Greg Steube: VA Shouldn’t Deny Veterans Medical Marijuana in States Where It’s Legal

From his perch on the U.S. House Veterans Affairs Committee, freshman U.S. Rep. Greg Steube, R-Fla., is looking to expand medical marijuana options for veterans.

Last week, Steube teamed up with U.S. Rep. Gilbert Cisneros, D-Calif., to bring out the “Veterans Cannabis Use for Safe Healing Act” which will “prohibit the Secretary of Veterans Affairs from denying a veteran his or her benefits due to the use of medical marijuana in states where the substance is legal.”

“As a veteran, I’m committed to ensuring that veterans receive the care they deserve, and I know that sometimes that care can include medical marijuana,” said Steube when he brought out the bill. “Receiving the appropriate treatment to address your health care needs—using products that are legal in the state in which you live—should not preclude you from your Department of Veterans Affairs (VA) benefits.”

Steube’s office laid out what the bill will do.

“The bill will codify Veterans Health Administration (VHA) Directive 1315, Access to VHA Clinical Programs for Veterans Participating in State-Approved Marijuana Programs, which currently protects veterans from being denied benefits based on participation in state-approved medical marijuana programs. This bill will only apply to veterans living and receiving care in states that have approved the use of marijuana for medical purposes,” the congressman’s office noted.

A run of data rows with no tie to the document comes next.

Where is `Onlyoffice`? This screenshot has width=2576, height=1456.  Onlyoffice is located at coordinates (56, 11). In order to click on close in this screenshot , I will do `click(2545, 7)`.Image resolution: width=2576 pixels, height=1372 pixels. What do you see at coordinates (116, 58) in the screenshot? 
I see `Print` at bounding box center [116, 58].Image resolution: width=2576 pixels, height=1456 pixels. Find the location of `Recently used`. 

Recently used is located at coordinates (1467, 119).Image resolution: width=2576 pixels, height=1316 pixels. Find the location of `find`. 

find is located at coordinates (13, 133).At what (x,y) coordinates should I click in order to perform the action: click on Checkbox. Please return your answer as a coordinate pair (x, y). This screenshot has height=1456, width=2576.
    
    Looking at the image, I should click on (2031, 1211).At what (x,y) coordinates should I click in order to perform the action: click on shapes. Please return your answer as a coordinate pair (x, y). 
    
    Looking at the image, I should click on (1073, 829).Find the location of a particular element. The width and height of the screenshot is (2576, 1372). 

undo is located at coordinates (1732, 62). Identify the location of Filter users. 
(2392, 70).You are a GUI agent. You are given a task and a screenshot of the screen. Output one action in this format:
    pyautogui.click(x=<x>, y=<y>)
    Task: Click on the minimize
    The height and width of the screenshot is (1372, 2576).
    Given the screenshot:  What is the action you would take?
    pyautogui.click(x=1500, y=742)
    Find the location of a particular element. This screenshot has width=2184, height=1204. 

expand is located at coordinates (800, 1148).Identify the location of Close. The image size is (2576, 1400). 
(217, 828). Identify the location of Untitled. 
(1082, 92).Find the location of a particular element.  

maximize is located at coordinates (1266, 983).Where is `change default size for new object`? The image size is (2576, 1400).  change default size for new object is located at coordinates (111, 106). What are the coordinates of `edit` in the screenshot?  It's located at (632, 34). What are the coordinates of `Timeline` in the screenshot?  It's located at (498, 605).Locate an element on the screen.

“It’s important that we respect states’ rights as outlined in the 10th Amendment of the United States Constitution. While it is the current policy of the VA to not deny benefits to veterans based on participation in these state-based medical marijuana programs, this bill will ensure that no future policy or administration change could put these veterans at risk of losing their benefits when they are in compliance with state law,” said Steube. “It also allows VA staff to help veterans fill out the forms necessary to enroll in a state-approved program instead of having to rely on a private physician. This makes things easier for veterans who are in desperate need of these medical options.”

Steube, a former Army JAG Officer who served in Operation Iraqi Freedom, will have the chance to advocate for his bill when it heads to the House Veterans Affairs Committee. So far, there is no counterpart over in the U.S. Senate.